### Given problem
Reproduce the rows exactly as they appear, covering only the stretch from the line that contains "Given: Click the" through the last row.

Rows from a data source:
-=-=-=-=-
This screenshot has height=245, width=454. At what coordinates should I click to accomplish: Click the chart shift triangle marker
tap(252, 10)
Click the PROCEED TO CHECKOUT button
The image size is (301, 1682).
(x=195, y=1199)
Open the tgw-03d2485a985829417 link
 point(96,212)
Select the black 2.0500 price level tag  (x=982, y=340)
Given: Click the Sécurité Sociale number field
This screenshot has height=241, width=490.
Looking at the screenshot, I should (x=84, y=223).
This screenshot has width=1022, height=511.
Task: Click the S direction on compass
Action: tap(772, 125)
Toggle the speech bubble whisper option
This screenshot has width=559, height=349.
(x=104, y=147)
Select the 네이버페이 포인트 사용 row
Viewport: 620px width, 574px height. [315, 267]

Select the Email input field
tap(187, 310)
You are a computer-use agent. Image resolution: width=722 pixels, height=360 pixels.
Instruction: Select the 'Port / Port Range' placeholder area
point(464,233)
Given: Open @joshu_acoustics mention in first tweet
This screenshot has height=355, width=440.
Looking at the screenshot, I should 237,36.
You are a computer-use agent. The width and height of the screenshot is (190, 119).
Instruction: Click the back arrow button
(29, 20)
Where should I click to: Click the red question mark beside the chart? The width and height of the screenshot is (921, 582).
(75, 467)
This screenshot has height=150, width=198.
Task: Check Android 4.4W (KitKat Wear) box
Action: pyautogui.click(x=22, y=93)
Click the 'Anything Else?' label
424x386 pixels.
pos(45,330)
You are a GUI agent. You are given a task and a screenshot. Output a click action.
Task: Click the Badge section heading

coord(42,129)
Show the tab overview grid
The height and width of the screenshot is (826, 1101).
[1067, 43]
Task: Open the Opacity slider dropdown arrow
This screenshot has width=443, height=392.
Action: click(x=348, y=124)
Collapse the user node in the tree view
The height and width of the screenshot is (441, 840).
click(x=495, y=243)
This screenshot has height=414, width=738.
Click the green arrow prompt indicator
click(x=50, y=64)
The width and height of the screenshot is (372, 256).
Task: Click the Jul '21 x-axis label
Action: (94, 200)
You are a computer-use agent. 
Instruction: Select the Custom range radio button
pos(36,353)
-=-=-=-=-
### Solution to this task
Given: Click the Sécurité Sociale number field
This screenshot has height=241, width=490.
Looking at the screenshot, I should (x=84, y=223).
This screenshot has width=1022, height=511.
Task: Click the S direction on compass
Action: tap(772, 125)
Toggle the speech bubble whisper option
This screenshot has width=559, height=349.
(x=104, y=147)
Select the 네이버페이 포인트 사용 row
Viewport: 620px width, 574px height. [315, 267]

Select the Email input field
tap(187, 310)
You are a computer-use agent. Image resolution: width=722 pixels, height=360 pixels.
Instruction: Select the 'Port / Port Range' placeholder area
point(464,233)
Given: Open @joshu_acoustics mention in first tweet
This screenshot has height=355, width=440.
Looking at the screenshot, I should 237,36.
You are a computer-use agent. The width and height of the screenshot is (190, 119).
Instruction: Click the back arrow button
(29, 20)
Where should I click to: Click the red question mark beside the chart? The width and height of the screenshot is (921, 582).
(75, 467)
This screenshot has height=150, width=198.
Task: Check Android 4.4W (KitKat Wear) box
Action: pyautogui.click(x=22, y=93)
Click the 'Anything Else?' label
424x386 pixels.
pos(45,330)
You are a GUI agent. You are given a task and a screenshot. Output a click action.
Task: Click the Badge section heading

coord(42,129)
Show the tab overview grid
The height and width of the screenshot is (826, 1101).
[1067, 43]
Task: Open the Opacity slider dropdown arrow
This screenshot has width=443, height=392.
Action: click(x=348, y=124)
Collapse the user node in the tree view
The height and width of the screenshot is (441, 840).
click(x=495, y=243)
This screenshot has height=414, width=738.
Click the green arrow prompt indicator
click(x=50, y=64)
The width and height of the screenshot is (372, 256).
Task: Click the Jul '21 x-axis label
Action: (94, 200)
You are a computer-use agent. 
Instruction: Select the Custom range radio button
pos(36,353)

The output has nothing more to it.